Ces dispositifs s'inscrivent dans le cadre du concours particulier de la dotation générale de décentralisation (DGD) pour les bibliothèques, et ont fait l'objet d'un décret en date du 8 avril 2016 5 dont les modalités de mise en application sont précisées par une circulaire du 15 juin 2016 6.

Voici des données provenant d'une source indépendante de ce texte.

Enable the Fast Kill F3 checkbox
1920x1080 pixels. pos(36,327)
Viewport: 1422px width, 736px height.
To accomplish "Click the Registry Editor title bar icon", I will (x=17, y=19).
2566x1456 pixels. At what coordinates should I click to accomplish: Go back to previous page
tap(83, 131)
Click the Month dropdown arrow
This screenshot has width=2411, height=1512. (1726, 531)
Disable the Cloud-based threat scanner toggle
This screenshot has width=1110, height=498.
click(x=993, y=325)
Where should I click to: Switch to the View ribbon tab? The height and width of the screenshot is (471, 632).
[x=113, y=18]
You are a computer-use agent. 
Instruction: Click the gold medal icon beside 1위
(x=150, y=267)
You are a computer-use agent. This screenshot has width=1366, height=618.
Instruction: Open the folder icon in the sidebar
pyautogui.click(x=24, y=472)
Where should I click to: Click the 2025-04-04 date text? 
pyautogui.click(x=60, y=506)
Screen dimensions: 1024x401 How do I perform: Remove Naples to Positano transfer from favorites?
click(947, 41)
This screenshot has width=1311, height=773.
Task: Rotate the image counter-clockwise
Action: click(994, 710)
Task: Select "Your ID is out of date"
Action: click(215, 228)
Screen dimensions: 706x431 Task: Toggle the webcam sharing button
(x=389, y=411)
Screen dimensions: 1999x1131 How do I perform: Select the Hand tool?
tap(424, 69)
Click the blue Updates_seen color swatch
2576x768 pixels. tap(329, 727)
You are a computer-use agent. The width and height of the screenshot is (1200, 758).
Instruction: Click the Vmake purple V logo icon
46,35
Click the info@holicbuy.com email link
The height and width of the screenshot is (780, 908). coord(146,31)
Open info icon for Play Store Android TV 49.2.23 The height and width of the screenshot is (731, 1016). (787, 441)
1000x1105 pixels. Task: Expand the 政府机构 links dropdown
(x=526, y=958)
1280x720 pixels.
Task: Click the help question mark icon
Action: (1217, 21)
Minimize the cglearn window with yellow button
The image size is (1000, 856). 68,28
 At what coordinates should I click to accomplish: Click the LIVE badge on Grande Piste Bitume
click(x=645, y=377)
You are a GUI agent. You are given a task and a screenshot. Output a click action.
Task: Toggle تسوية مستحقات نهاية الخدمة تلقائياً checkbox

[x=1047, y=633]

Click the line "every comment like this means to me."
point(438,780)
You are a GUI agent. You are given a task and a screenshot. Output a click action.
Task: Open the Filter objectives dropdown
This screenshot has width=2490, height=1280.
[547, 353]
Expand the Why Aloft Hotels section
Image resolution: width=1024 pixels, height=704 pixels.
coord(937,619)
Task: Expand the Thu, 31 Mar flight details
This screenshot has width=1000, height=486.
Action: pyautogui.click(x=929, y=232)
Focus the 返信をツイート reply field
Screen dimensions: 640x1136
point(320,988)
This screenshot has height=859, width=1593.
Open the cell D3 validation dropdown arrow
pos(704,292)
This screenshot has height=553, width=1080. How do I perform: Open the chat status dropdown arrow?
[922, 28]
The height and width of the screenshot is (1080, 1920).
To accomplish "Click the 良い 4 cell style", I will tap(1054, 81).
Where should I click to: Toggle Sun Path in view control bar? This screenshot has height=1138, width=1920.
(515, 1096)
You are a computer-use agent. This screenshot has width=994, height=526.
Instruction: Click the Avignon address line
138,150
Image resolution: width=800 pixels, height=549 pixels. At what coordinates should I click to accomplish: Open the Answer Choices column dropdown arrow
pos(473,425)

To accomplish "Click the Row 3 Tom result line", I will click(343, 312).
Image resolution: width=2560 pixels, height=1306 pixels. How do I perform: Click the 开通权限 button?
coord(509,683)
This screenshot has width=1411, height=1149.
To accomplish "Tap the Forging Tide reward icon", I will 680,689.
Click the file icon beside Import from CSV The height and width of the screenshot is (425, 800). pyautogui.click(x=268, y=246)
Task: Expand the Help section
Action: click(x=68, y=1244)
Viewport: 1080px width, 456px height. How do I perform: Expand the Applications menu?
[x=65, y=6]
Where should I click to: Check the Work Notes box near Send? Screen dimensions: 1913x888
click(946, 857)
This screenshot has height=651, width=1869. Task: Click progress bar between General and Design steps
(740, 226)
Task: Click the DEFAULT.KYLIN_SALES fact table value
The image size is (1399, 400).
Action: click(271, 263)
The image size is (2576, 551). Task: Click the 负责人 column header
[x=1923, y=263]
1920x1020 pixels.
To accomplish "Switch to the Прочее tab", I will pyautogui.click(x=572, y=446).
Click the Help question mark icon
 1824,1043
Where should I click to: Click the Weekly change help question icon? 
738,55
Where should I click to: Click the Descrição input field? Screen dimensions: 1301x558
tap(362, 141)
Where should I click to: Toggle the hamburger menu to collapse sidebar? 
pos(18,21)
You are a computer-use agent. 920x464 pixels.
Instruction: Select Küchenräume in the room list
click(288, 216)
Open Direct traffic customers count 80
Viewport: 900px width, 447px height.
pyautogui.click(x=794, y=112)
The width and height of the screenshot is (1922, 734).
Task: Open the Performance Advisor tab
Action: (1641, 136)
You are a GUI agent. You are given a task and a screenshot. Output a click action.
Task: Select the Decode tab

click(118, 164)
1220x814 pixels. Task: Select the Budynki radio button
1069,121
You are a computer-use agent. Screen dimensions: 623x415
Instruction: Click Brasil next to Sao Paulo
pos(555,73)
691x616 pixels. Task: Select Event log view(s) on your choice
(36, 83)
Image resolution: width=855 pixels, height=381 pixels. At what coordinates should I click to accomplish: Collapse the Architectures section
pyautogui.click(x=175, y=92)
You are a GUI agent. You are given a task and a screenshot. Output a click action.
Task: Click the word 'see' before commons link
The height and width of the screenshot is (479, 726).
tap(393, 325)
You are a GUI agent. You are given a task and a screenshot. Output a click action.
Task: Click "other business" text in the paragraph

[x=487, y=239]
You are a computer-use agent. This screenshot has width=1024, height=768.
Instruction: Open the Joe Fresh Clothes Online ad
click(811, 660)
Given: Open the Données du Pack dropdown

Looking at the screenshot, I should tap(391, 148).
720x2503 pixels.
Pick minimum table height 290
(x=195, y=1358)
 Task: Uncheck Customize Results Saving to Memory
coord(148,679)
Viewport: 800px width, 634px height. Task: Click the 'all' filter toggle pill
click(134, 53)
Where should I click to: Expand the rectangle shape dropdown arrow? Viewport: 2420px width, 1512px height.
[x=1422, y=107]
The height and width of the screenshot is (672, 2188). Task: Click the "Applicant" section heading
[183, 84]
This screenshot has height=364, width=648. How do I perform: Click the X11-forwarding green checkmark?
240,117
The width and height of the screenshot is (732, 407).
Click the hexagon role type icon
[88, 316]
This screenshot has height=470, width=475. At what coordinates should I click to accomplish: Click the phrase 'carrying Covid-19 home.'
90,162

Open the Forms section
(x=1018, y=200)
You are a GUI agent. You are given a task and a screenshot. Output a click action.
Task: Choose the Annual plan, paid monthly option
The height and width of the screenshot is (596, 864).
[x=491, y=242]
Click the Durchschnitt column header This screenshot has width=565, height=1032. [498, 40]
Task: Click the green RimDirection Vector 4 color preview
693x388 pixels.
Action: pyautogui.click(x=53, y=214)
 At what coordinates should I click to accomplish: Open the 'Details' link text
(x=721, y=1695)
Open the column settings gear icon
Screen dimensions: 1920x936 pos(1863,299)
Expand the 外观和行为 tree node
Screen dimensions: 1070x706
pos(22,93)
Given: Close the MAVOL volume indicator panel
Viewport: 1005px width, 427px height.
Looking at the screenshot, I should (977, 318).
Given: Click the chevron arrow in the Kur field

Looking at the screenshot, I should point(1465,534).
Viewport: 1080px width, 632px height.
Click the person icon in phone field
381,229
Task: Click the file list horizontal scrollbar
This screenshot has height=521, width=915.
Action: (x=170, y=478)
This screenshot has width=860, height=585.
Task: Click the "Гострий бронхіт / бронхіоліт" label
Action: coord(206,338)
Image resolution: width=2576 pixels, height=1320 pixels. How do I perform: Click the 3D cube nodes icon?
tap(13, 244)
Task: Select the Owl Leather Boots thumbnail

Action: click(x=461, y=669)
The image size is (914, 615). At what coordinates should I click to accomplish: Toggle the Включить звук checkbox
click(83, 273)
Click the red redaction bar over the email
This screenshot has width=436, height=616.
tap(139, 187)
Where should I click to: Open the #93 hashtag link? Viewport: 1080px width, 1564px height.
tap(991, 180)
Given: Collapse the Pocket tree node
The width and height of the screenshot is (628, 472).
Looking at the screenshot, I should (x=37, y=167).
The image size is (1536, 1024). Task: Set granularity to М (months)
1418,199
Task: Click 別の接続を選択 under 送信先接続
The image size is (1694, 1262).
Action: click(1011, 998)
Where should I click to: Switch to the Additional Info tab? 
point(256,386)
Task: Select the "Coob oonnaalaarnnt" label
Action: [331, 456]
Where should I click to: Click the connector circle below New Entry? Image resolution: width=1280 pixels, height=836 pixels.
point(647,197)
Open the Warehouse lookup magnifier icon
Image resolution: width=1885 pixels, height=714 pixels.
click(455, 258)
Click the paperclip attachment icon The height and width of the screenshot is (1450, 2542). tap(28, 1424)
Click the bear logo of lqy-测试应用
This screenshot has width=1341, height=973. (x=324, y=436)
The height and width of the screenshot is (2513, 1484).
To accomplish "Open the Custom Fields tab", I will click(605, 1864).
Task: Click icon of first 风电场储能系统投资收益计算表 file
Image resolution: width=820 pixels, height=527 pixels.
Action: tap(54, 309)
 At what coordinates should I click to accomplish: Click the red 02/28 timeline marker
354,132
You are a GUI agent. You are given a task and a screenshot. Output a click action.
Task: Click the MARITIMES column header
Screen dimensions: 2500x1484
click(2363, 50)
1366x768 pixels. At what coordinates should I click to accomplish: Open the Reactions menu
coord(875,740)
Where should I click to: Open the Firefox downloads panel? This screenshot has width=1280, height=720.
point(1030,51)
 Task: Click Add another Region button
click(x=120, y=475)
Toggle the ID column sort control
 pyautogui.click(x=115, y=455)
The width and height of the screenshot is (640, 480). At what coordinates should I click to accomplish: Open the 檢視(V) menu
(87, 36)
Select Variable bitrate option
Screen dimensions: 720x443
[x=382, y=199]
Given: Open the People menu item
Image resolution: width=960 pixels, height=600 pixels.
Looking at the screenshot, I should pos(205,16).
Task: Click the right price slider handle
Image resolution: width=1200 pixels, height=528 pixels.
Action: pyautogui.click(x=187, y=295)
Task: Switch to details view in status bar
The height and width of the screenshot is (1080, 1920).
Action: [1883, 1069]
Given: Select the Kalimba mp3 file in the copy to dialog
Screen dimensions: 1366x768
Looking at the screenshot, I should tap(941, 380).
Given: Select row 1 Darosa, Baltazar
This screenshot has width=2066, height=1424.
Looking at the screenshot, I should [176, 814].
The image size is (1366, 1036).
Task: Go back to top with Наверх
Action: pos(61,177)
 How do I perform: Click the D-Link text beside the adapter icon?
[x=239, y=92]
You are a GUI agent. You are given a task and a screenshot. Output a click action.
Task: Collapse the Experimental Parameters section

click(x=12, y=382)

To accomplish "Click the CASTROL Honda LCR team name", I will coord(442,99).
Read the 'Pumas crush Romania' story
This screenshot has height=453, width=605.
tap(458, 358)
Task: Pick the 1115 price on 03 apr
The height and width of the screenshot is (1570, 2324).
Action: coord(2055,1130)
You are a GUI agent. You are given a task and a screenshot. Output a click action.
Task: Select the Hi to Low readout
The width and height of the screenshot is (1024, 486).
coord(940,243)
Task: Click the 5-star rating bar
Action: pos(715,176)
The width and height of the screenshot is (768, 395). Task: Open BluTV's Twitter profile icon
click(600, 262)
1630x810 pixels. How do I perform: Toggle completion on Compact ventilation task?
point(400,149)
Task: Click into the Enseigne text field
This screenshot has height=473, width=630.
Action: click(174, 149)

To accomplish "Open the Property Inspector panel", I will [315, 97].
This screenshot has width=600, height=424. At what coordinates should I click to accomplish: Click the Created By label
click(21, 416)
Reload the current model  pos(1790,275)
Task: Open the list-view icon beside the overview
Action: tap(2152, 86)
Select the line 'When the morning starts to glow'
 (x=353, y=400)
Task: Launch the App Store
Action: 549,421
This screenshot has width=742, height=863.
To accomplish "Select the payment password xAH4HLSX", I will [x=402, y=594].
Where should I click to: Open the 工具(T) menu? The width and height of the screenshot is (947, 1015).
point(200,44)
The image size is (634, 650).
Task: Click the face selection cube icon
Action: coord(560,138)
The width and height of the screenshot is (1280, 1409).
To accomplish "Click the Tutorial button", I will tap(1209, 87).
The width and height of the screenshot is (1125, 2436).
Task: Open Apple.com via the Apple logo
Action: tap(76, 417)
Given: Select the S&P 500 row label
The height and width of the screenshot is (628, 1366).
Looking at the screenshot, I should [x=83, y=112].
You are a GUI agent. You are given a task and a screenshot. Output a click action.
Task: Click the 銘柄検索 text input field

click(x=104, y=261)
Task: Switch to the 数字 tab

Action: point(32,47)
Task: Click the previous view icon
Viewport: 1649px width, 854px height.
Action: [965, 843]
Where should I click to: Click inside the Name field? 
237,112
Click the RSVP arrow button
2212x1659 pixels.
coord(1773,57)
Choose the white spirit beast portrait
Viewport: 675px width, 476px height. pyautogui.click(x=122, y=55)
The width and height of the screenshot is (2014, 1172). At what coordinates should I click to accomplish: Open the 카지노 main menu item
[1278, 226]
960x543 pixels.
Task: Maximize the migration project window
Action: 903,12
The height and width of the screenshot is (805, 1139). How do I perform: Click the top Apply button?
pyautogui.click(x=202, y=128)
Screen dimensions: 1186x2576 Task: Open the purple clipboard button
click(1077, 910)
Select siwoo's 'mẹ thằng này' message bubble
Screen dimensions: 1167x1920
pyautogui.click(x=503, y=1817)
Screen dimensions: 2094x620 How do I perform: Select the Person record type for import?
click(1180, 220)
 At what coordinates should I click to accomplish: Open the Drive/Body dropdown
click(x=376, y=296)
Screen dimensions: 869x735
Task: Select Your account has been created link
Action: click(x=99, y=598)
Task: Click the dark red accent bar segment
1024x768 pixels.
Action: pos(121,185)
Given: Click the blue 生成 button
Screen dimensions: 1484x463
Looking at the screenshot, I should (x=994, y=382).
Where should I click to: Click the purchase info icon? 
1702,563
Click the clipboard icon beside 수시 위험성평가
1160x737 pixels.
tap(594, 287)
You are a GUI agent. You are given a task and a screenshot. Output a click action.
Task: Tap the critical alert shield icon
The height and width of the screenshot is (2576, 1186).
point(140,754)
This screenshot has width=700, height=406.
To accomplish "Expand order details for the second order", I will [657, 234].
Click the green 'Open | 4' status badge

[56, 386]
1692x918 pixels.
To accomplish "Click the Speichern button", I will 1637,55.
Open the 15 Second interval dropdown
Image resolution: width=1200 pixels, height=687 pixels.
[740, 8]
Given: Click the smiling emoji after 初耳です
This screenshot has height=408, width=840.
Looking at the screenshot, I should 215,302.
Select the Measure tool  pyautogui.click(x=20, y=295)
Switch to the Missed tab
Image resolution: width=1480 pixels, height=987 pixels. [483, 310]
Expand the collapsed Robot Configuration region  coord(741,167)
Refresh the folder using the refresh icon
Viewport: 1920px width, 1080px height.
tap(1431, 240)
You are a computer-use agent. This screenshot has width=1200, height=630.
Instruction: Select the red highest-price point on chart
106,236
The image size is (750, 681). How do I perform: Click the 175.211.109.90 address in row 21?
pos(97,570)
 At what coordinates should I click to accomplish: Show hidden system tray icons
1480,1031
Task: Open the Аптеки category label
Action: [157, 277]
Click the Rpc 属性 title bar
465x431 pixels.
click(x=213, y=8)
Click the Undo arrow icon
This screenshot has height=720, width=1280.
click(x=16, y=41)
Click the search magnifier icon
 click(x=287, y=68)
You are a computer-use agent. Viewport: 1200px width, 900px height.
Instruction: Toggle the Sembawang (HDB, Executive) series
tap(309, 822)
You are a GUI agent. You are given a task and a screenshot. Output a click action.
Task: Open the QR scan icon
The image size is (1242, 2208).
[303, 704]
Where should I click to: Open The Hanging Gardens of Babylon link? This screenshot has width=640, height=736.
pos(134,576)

Ce décret ouvre le concours particulier de la DGD aux projets d'extension / évolution des horaires d'ouverture des bibliothèques, dans la limite de 15% de l'enveloppe totale du concours particulier. Une dotation accordée pour un tel projet l'est pour une durée maximale de 5 ans et pour un montant qui peut être dégressif.

La procédure

Toute collectivité territoriale intéressée par un projet d'extension des horaires d'ouverture de sa bibliothèque doit prendre attache avec le conseiller livre et lecture de la DRAC, qui instruit le dossier pour le compte du préfet. Pour ce faire, il apporte aux élus locaux et aux professionnels l'expertise et l'aide scientifique et technique nécessaires à la rédaction du projet culturel, scientifique, éducatif et social de la bibliothèque ; puis il émet un avis sur le contenu culturel et technique des dossiers et propose au préfet le niveau d'accompagnement de l'État.

Les critères d'éligibilité et les procédures administratives

Toute demande, pour être éligible, doit porter sur un projet n'ayant pas été engagé au 1er janvier 2016, puis à partir de 2017. Elle peut porter sur tout ou partie d'un réseau.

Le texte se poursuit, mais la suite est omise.